• **Compito assegnato 1**: Secondo l'estratto della pagina, chi compone la famiglia pontificia con cui il Papa condivide i pasti?
• **Compito assegnato 2**: Trascriva dall'estratto della pagina il passo che inizia con "Cosa fa un Papa" e prosegue fino a "momento di distensione.".

Però ci sono stati anche Papi che hanno detto: il Signore ci ha dato questo ministero, ora vogliamo godercelo.
Sì, anche questo fa parte del mistero della Storia dei Papi. Il contrasto con le idee del ’68
La disponibilità cristiana ad essere segno di contraddizione è il filo conduttore della sua biografia...
Una lunga esperienza forma anche il carattere, forgia il pensiero e l’azione. Ovviamente, non sono stato sempre «contro» per principio. Ci sono state anche molte belle circostanze di condivisione (...). Tutta la mia vita è sempre stata attraversata da un filo conduttore, questo: il Cristianesimo dà gioia, allarga gli orizzonti. In definitiva un’esistenza vissuta sempre e soltanto «contro» sarebbe insopportabile. Ma allo stesso tempo ho sempre avuto presente, anche se in misura diversa, che il Vangelo si trova in opposizione a costellazioni potenti. Nella mia infanzia e nella mia adolescenza, fino alla fine della guerra, ovviamente questo è stato evidente in modo particolare. A partire dal 1968, la fede cristiana è entrata in contrasto con un nuovo progetto di società e ha dovuto fronteggiare idee ostentate con prepotenza. Sopportare attacchi ed opporre resistenza quindi fa parte del gioco; è una resistenza, però, tesa a mettere in luce ciò che vi è di positivo. (...) Karol Wojtyla è stato per cosi dire donato da Dio alla Chiesa in una situazione molto particolare, critica, nella quale la generazione marxista, la generazione del ’68, metteva in discussione l’intero Occidente, e nella quale poi, al contrario, il socialismo reale è crollato. Aprire un varco alla fede in questa situazione di contrapposizione, indicare la fede come centro e presentarla come la via, ha rappresentato un momento storico di particolare rilievo.
Lei oggi ha 83 anni: da dove prende tutta questa forza?
In realtà questo è uno sforzo quasi eccessivo per un uomo di 83 anni. Ringraziando Iddio, ci sono tanti bravi collaboratori. Tutto viene ideato e realizzato in uno sforzo comune. Confido nel fatto che il buon Dio mi dà la forza di cui ho bisogno per fare quello che è necessario. Però mi accorgo che le forze vanno diminuendo.
Cosa fa un Papa nel tempo libero?
Intanto, anche nel tempo libero il Papa deve esaminare documenti e leggere atti. Rimane sempre tanto lavoro da fare. Poi con la famiglia pontificia — quattro donne della comunità dei Memores Domini e i due segretari — ci sono i pasti in comune, e questo è un momento di distensione.
Guardate insieme la tv? Guardo il notiziario insieme ai miei segretari, e qualche volta anche un dvd.
Quali film le piacciono?
C’è un film molto bello su santa Giuseppina Bakhita, una donna africana, che abbiamo visto recentemente. Poi ci piace Don Camillo e Peppone...

• **Dati archiviati**:
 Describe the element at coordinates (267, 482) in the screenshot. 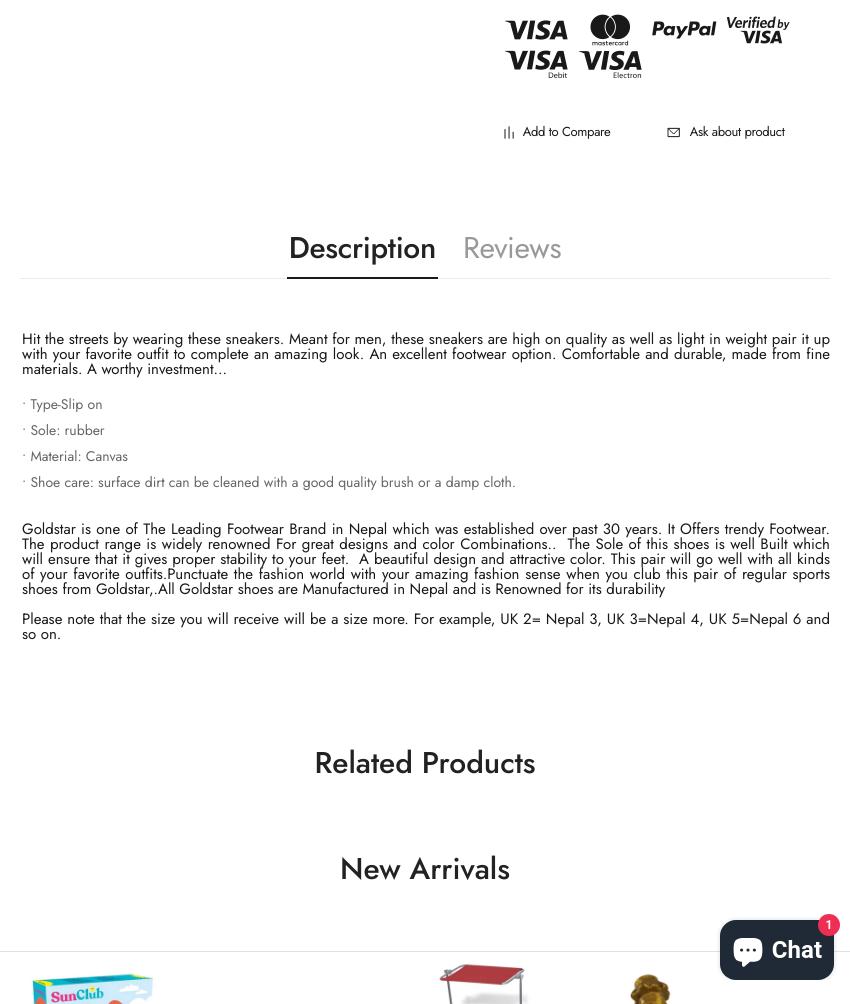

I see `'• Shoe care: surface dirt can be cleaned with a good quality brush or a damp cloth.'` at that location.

• **Soluzione scritta 1**: Quattro donne della comunità dei Memores Domini e i due segretari.

• **Soluzione scritta 2**:
Cosa fa un Papa nel tempo libero?
Intanto, anche nel tempo libero il Papa deve esaminare documenti e leggere atti. Rimane sempre tanto lavoro da fare. Poi con la famiglia pontificia — quattro donne della comunità dei Memores Domini e i due segretari — ci sono i pasti in comune, e questo è un momento di distensione.